● **Aim**
The review below of the Shout Blu-ray of Blues says fans had long grown used to blurry pastel streaks and fuzzy haircuts. Using one to three sentences, explain why.

● **Text block**
◇ ◇ ◇ ◇ ◇

A lot of us kids who grew up obsessively watching all the Marx Brothers and the Lugosi movies we could tape in the early 80s, naturally fell in love with Repo Man in 1984, but were left in the cold at the end of the 80s. In the pre-Tarantino-verse of 1990, Blues stood alone. We fans had a tracking-issue VHS dupe of it, taped off cable, and we had long grown used to the blurry pastel streaks of the decor and sky the fuzzy short hair cuts of both Junior and Susie reduced to a blurry halo. With the new Shout Blu-ray its all sharp and clear, with a nice lovely sparkle to the sea and sky and deep 3-D blacks to every sun-dappled shadow. The 80s pastels are darker, more textured,  and the transfer is so sharp you can smell the salt of the sea. The extras include recent interviews with Baldwin and Jennifer Jason Leigh, who both admit really enjoying themselves with the project, the characters, and each other, and it shows then and now.

◇ ◇ ◇ ◇ ◇

● **Recorded information**
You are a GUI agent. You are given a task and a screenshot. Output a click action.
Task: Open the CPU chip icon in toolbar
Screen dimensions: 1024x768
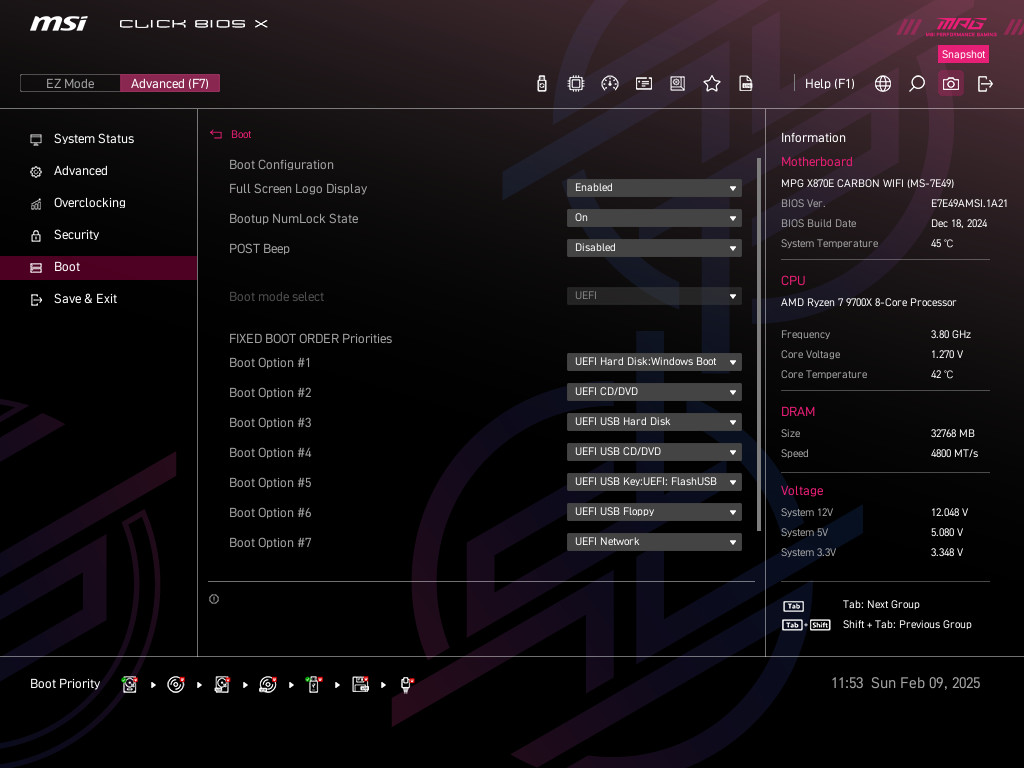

◇ ◇ ◇ ◇ ◇

● **Solution for this problem**
The fans' copy was a VHS dupe taped off cable, and it had tracking issues. Because of that, the pastel decor and sky came out as blurry streaks, and Junior's and Susie's short haircuts looked like a blurry halo.